*** Begin section ***
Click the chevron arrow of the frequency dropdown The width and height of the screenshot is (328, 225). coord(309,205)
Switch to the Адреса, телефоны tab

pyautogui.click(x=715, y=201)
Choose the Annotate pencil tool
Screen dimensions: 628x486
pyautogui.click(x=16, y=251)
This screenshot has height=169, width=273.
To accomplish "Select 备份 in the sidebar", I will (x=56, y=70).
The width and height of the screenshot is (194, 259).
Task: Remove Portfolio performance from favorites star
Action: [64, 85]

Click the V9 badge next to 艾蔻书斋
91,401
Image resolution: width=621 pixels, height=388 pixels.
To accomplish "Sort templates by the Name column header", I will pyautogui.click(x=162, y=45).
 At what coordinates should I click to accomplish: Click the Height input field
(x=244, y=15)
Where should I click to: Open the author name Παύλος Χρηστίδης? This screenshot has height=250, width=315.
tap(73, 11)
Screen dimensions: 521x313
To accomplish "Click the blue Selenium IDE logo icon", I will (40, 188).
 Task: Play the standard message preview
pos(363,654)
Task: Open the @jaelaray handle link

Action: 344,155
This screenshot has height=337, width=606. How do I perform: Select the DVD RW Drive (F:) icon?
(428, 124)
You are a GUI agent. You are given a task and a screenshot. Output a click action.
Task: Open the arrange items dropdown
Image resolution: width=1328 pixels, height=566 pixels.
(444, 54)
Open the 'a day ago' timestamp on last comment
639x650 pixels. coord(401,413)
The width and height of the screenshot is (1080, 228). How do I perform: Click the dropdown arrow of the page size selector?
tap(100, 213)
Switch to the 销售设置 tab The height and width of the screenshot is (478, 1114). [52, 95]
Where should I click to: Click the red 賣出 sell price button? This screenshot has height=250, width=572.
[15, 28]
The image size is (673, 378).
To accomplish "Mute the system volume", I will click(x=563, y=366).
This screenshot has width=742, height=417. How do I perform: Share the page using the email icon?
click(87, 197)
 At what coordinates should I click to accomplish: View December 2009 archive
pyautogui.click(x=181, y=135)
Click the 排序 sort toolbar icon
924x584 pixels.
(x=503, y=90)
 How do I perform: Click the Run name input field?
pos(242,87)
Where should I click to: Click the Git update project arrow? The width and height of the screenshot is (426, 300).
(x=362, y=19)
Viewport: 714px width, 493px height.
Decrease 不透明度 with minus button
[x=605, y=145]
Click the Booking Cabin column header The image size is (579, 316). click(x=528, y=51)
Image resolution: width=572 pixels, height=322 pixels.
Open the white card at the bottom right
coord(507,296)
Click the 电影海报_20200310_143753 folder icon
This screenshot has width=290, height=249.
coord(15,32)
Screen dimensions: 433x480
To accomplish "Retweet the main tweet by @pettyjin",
*** End section ***
The listing above has to be written out again in full, exactly as shown.

## Response area:
Click the chevron arrow of the frequency dropdown The width and height of the screenshot is (328, 225). coord(309,205)
Switch to the Адреса, телефоны tab

pyautogui.click(x=715, y=201)
Choose the Annotate pencil tool
Screen dimensions: 628x486
pyautogui.click(x=16, y=251)
This screenshot has height=169, width=273.
To accomplish "Select 备份 in the sidebar", I will (x=56, y=70).
The width and height of the screenshot is (194, 259).
Task: Remove Portfolio performance from favorites star
Action: [64, 85]

Click the V9 badge next to 艾蔻书斋
91,401
Image resolution: width=621 pixels, height=388 pixels.
To accomplish "Sort templates by the Name column header", I will pyautogui.click(x=162, y=45).
 At what coordinates should I click to accomplish: Click the Height input field
(x=244, y=15)
Where should I click to: Open the author name Παύλος Χρηστίδης? This screenshot has height=250, width=315.
tap(73, 11)
Screen dimensions: 521x313
To accomplish "Click the blue Selenium IDE logo icon", I will (40, 188).
 Task: Play the standard message preview
pos(363,654)
Task: Open the @jaelaray handle link

Action: 344,155
This screenshot has height=337, width=606. How do I perform: Select the DVD RW Drive (F:) icon?
(428, 124)
You are a GUI agent. You are given a task and a screenshot. Output a click action.
Task: Open the arrange items dropdown
Image resolution: width=1328 pixels, height=566 pixels.
(444, 54)
Open the 'a day ago' timestamp on last comment
639x650 pixels. coord(401,413)
The width and height of the screenshot is (1080, 228). How do I perform: Click the dropdown arrow of the page size selector?
tap(100, 213)
Switch to the 销售设置 tab The height and width of the screenshot is (478, 1114). [52, 95]
Where should I click to: Click the red 賣出 sell price button? This screenshot has height=250, width=572.
[15, 28]
The image size is (673, 378).
To accomplish "Mute the system volume", I will click(x=563, y=366).
This screenshot has width=742, height=417. How do I perform: Share the page using the email icon?
click(87, 197)
 At what coordinates should I click to accomplish: View December 2009 archive
pyautogui.click(x=181, y=135)
Click the 排序 sort toolbar icon
924x584 pixels.
(x=503, y=90)
 How do I perform: Click the Run name input field?
pos(242,87)
Where should I click to: Click the Git update project arrow? The width and height of the screenshot is (426, 300).
(x=362, y=19)
Viewport: 714px width, 493px height.
Decrease 不透明度 with minus button
[x=605, y=145]
Click the Booking Cabin column header The image size is (579, 316). click(x=528, y=51)
Image resolution: width=572 pixels, height=322 pixels.
Open the white card at the bottom right
coord(507,296)
Click the 电影海报_20200310_143753 folder icon
This screenshot has width=290, height=249.
coord(15,32)
Screen dimensions: 433x480
To accomplish "Retweet the main tweet by @pettyjin",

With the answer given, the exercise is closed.